## DÉFI A
Réécrivez sous forme de liste numérotée les lignes des entrées, en commençant au début des entrées et en terminant à la ligne qui contient "point(838,679)", ces deux lignes comprises. Omettez les lignes vides ainsi que les images.
::: BLOC DE TEXTE :::
L’annonce par le
gouvernement américain de la prochaine mise en place d’un système de défense
antimissiles en Pologne et d’une base de radars en République tchèque a
non seulement engendré un climat d’hostilité entre la Russie et les
Etats-Unis, mais elle a aussi provoqué d’importantes tensions au sein de
l’Union européenne quant à l’attitude à prendre face à une
politique étrangère américaine toujours plus agressive.
Selon les projets du
gouvernement américain, une base militaire qui abriterait jusqu’à dix
missiles balistiques sera établie en Pologne comme partie du système NMD
(National Missile Defence) de défense antimissiles avec satellite. Un système radar
qui sera construit en République tchèque lui sera adjoint. La justification
officielle de ce projet est la prétendue menace que font peser sur les
Etats-Unis les missiles à longue portée du Moyen-Orient, c’est-à-dire de
l’Iran, et de la Corée du Nord.
Etant donné que ces
deux pays sont loin de posséder les moyens technologiques nécessaires au
déploiement de tels systèmes de missiles, il fut vite évident que la véritable
cible de ce projet était les deux concurrents immédiats de l’impérialisme
américain : la Russie et la Chine.
La Pologne et la
République tchèque sont de proches alliées des Etats-Unis et participent à la
« coalition des volontaires » qui a soutenu les Etats-Unis dans son invasion
et son occupation de l’Irak. La Pologne maintient actuellement neuf cents
soldats en Irak et la République tchèque une centaine. Ces deux pays sont aussi
en train d’augmenter le nombre de leurs soldats en Afghanistan ce qui
libérera des troupes américaines basées dans cette région. La Pologne y a
récemment déployé mille soldats et la République tchèque se prépare à fournir
des hélicoptères et des armes aux forces d’occupation.
:::
## DÉFI B
Prolongez le texte sur le projet antimissiles américain en Pologne et en République tchèque à partir de sa dernière phrase.
::: DONNÉES À UTILISER :::
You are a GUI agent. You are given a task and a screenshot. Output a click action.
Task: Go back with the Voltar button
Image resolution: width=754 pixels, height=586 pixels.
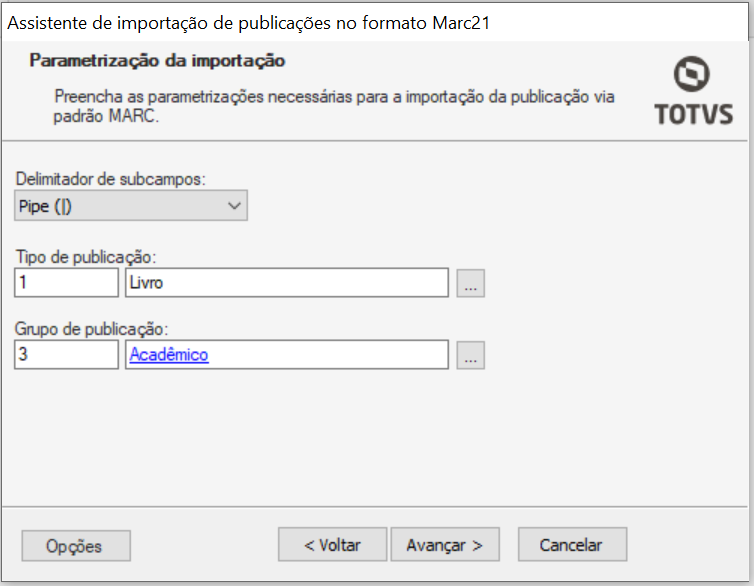332,545
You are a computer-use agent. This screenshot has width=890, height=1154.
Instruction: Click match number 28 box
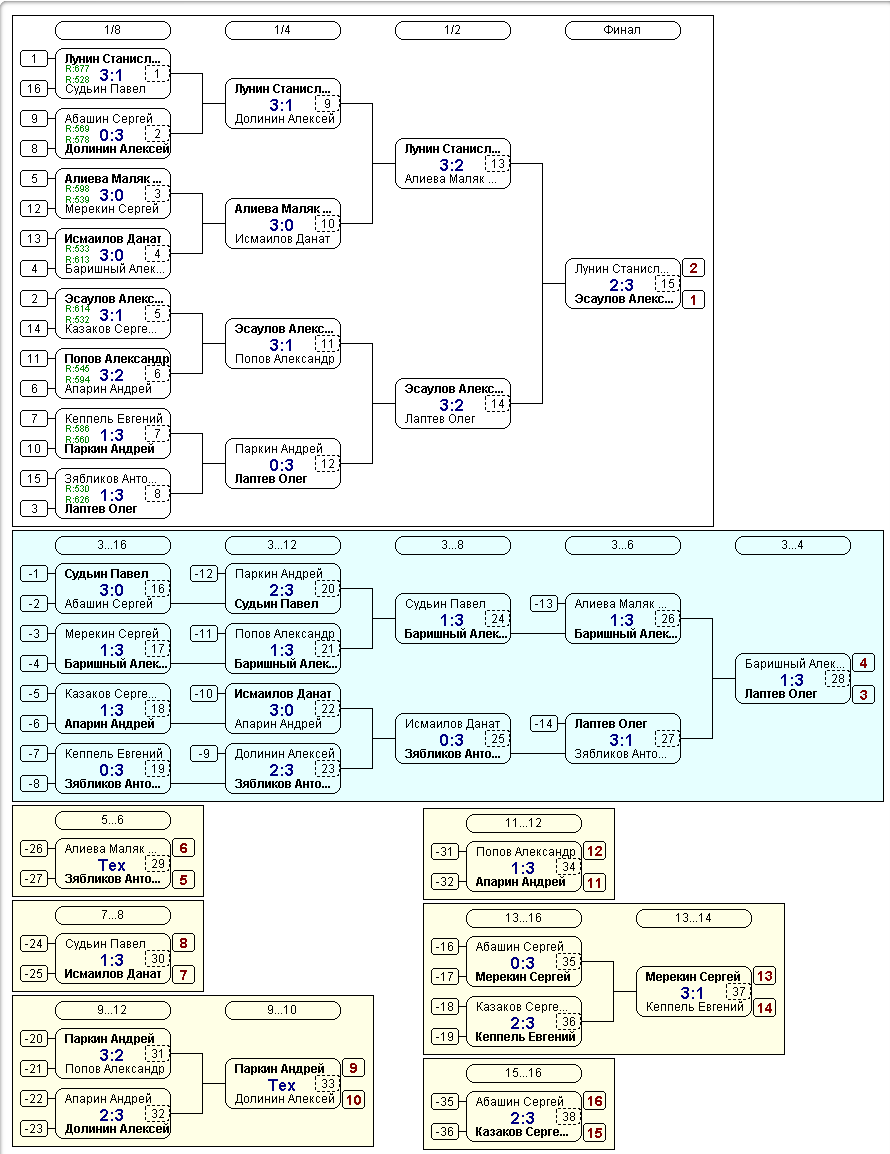point(838,679)
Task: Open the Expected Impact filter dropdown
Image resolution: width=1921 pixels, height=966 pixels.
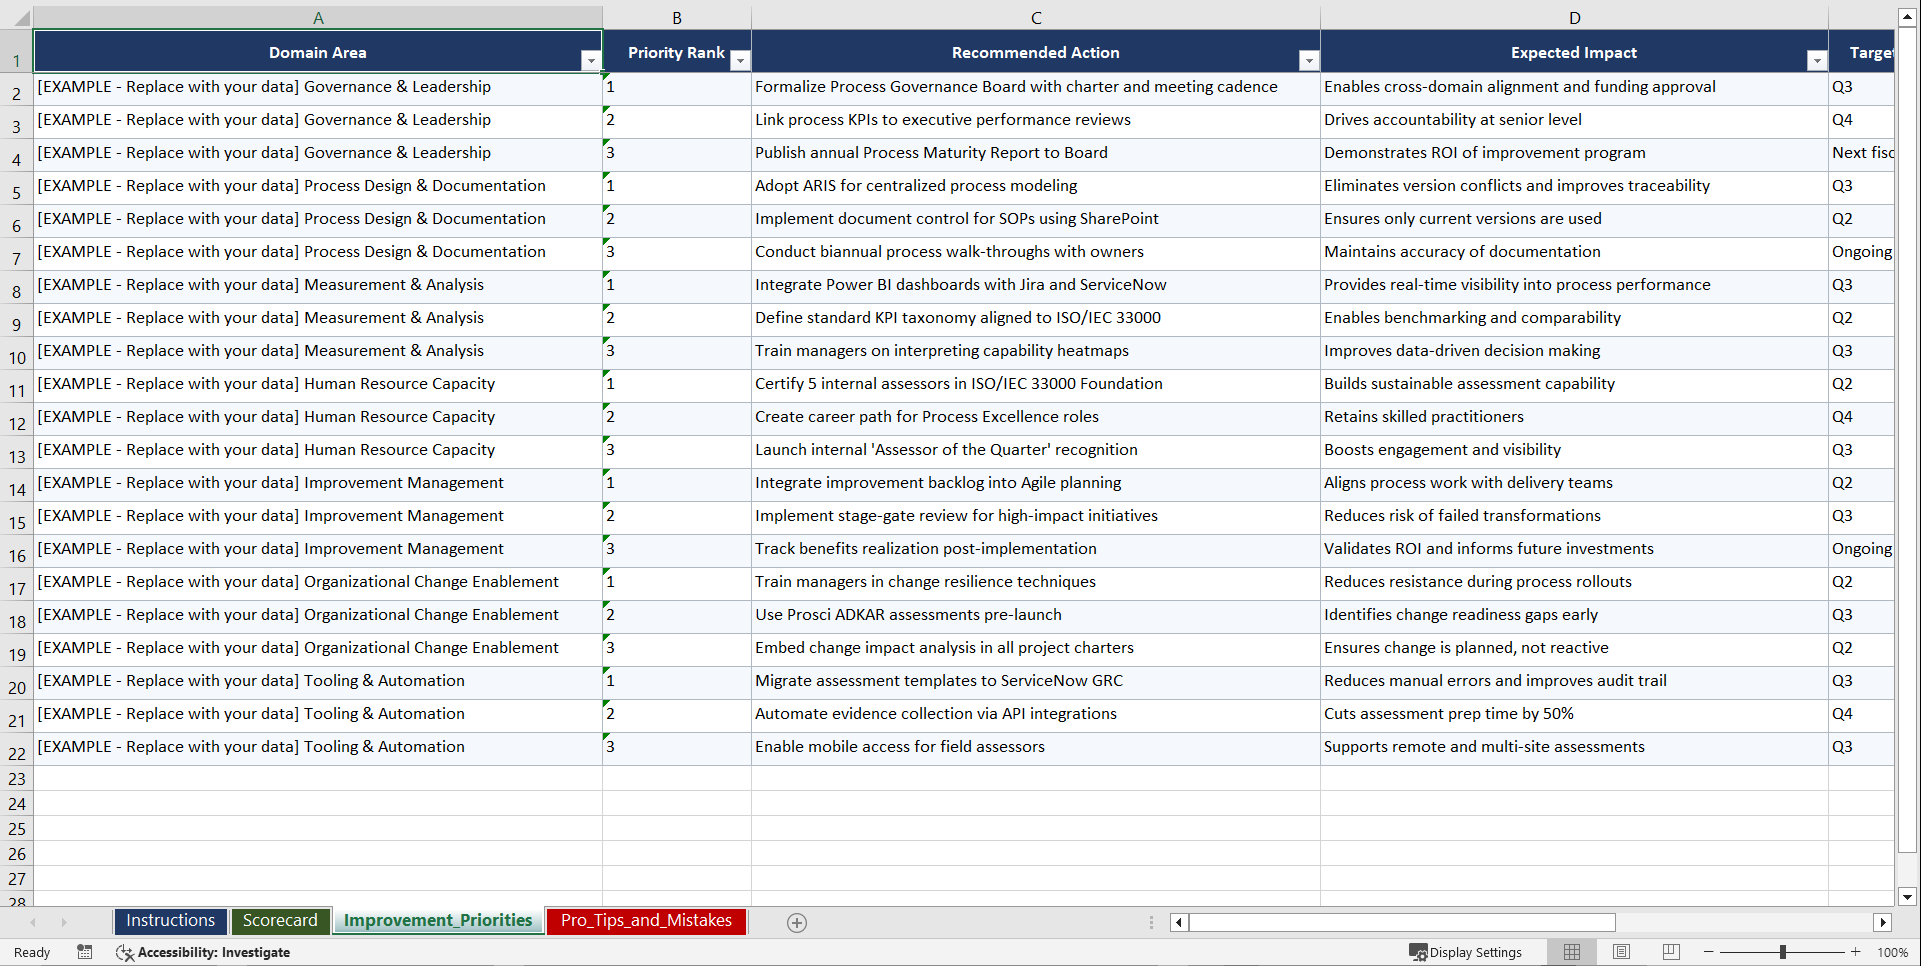Action: pos(1816,60)
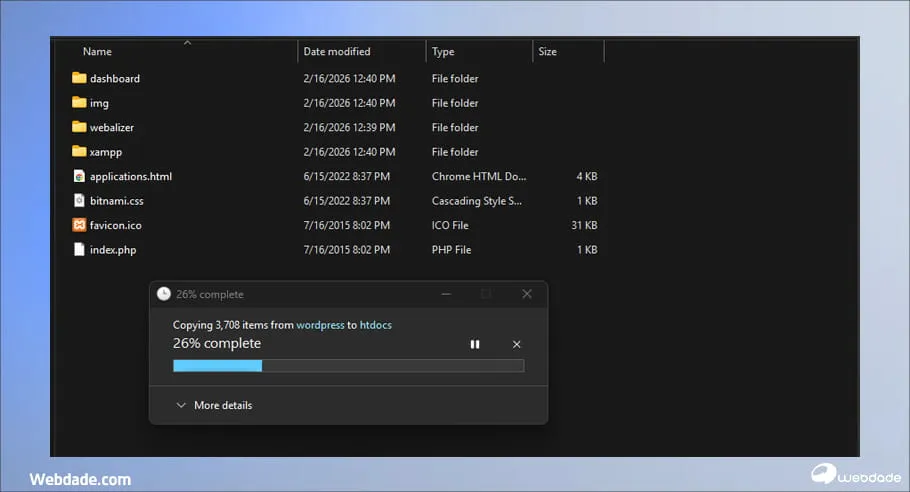The height and width of the screenshot is (492, 910).
Task: Cancel the copy with the X button
Action: (516, 344)
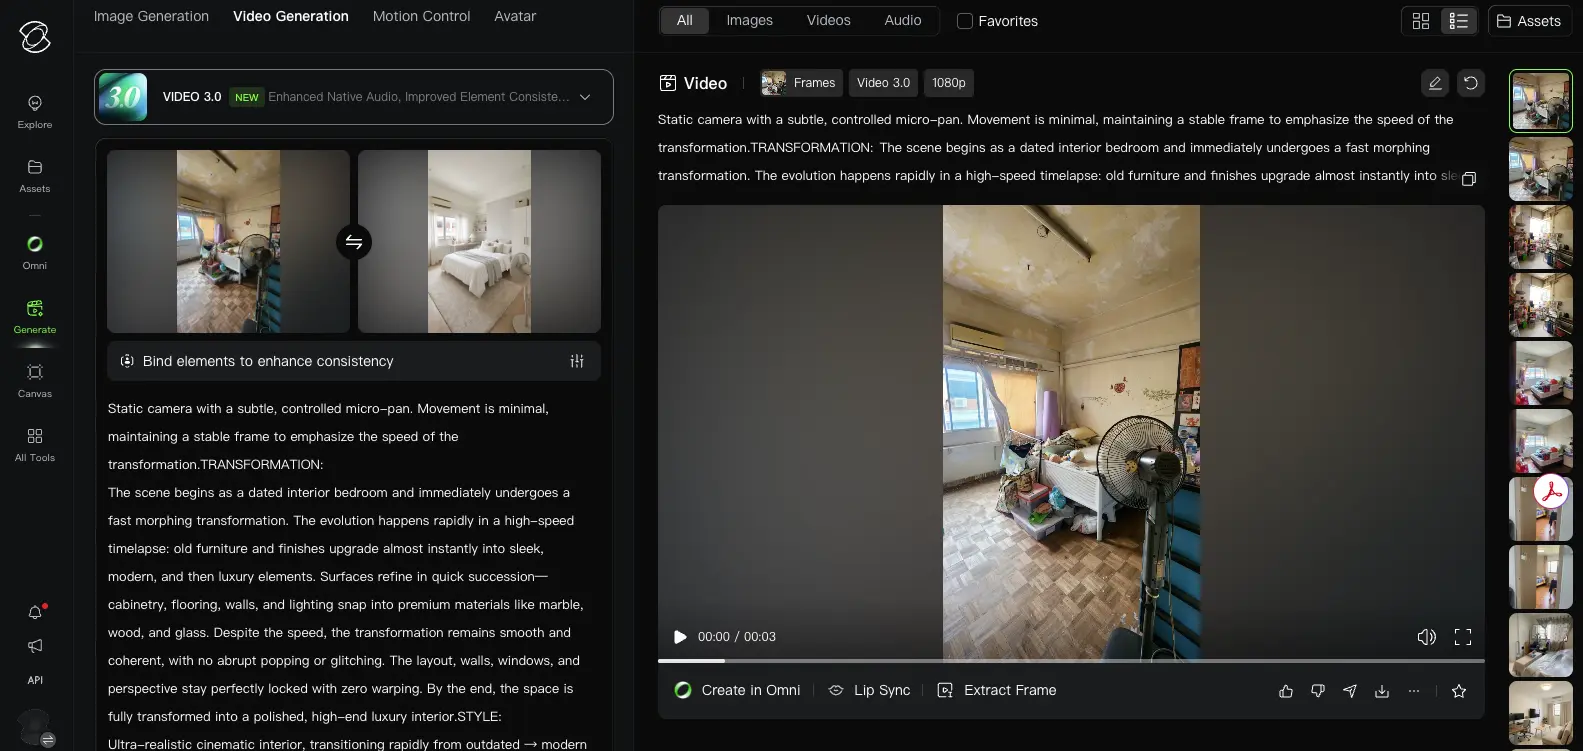Expand the VIDEO 3.0 model dropdown
This screenshot has height=751, width=1583.
pos(585,97)
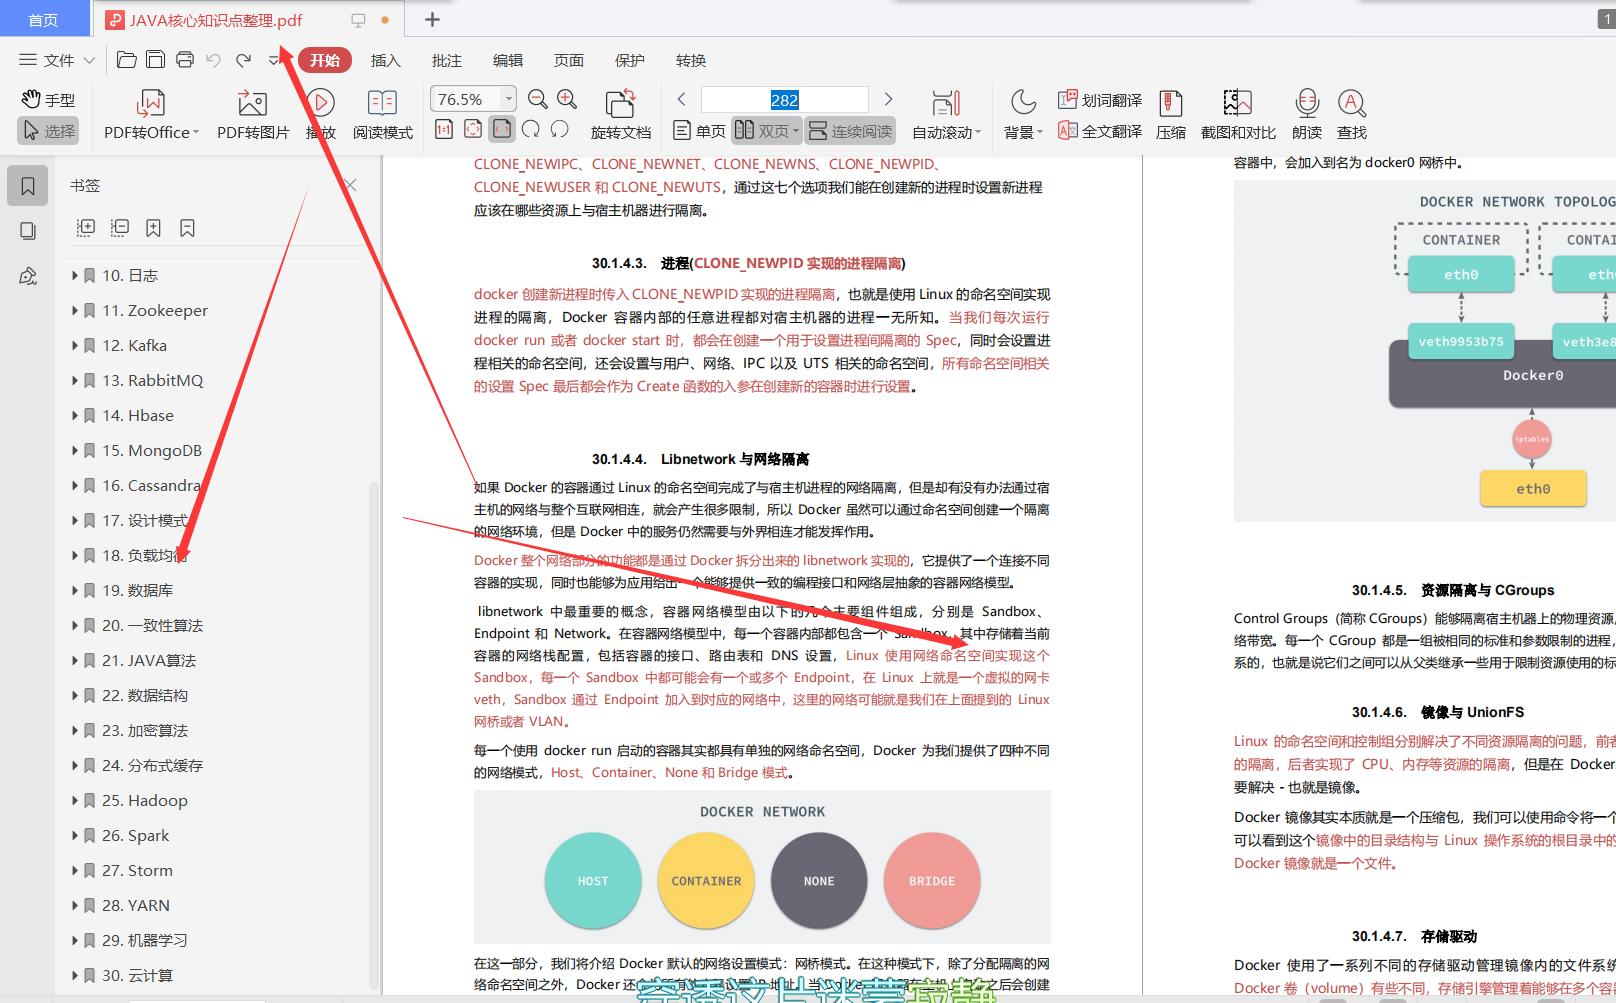Select the Hand tool (手型)
The image size is (1616, 1003).
[x=47, y=98]
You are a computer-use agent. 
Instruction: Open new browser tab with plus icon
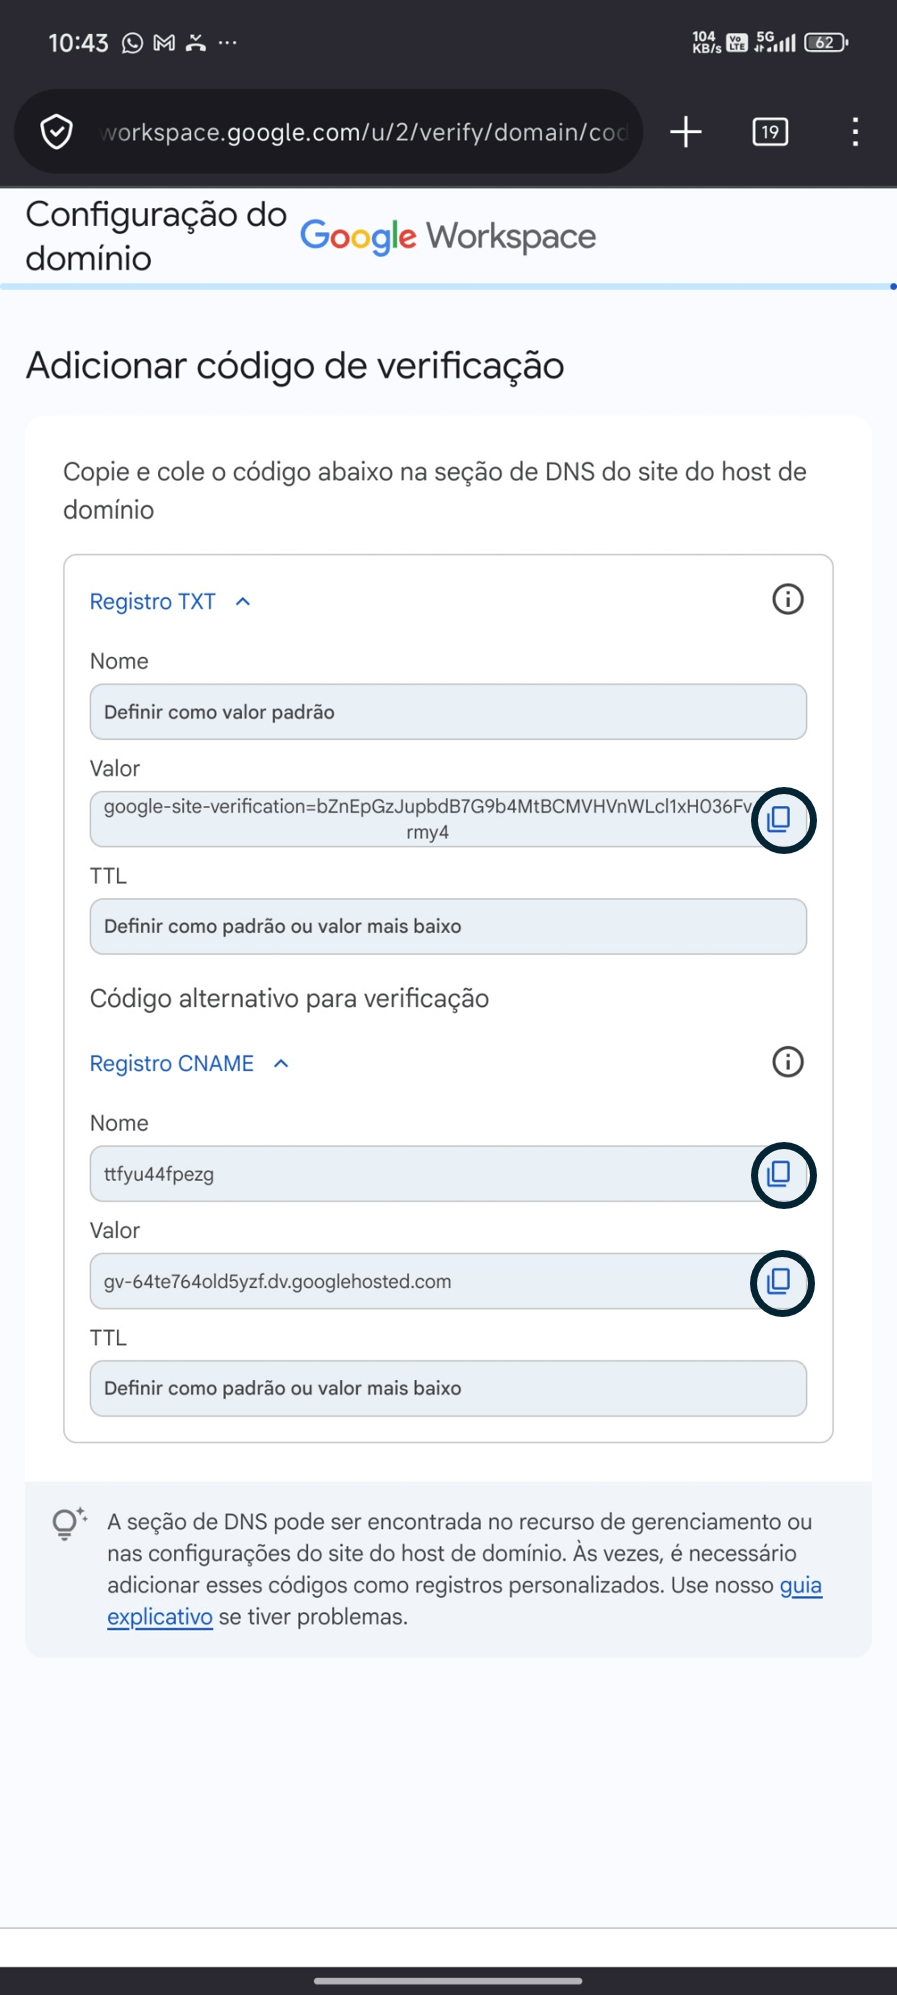tap(686, 132)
:::
## RÉPONSE A
1. You are a GUI agent. You are given a task and a screenshot. Output a click action.
2. Task: Go back with the Voltar button
3. Image resolution: width=754 pixels, height=586 pixels.
4. 332,545
5. You are a computer-use agent. This screenshot has width=890, height=1154.
6. Instruction: Click match number 28 box
7. point(838,679)

## RÉPONSE B
Comme c’est le cas
pour la participation aux guerres en Irak et en Afghanistan, une majorité
écrasante de la population des deux pays rejette le déploiement de ce système
de défense antimissiles. Un récent sondage par l’agence STEM a révélé que
70 pour cent des Tchèques sont fortement opposés à l’installation de
cette base militaire américaine. Le sondage a aussi montré que cette question
est suivie avec intérêt par la population. D’autres sondages ont indiqué
qu’entre 60 et 80 pour cent des Polonais sont eux aussi opposés à ce que
des missiles américains soient déployés sur leur territoire.
Les élites politiques
dirigeantes de ces deux anciens pays de l’Est ont totalement ignoré cette
forte opposition populaire à la politique agressive du gouvernement Bush. A la
suite d’une rencontre entre les chefs de gouvernement des deux pays,
Mirek Topolanek, le président du Parti démocrate civique (ODS, conservateur)
et Jaroslaw Kaczynski, le président du PiS polonais, un parti conservateur
droitier, ceux-ci ont souligné leur accord sur la question des bases
américaines. Kaczyndki a déclaré : « Nous sommes tous deux profondément
convaincus qu’il faut prendre des décisions de principes sur les
questions de la sécurité de l’Europe, y compris sur l’hébergement
de bases du système américain de défense antimissiles. » Le premier
ministre tchèque, Alexandr Vondra (indépendant) a annoncé que Prague répondrait
ce mois officiellement à la requête des Etats-Unis.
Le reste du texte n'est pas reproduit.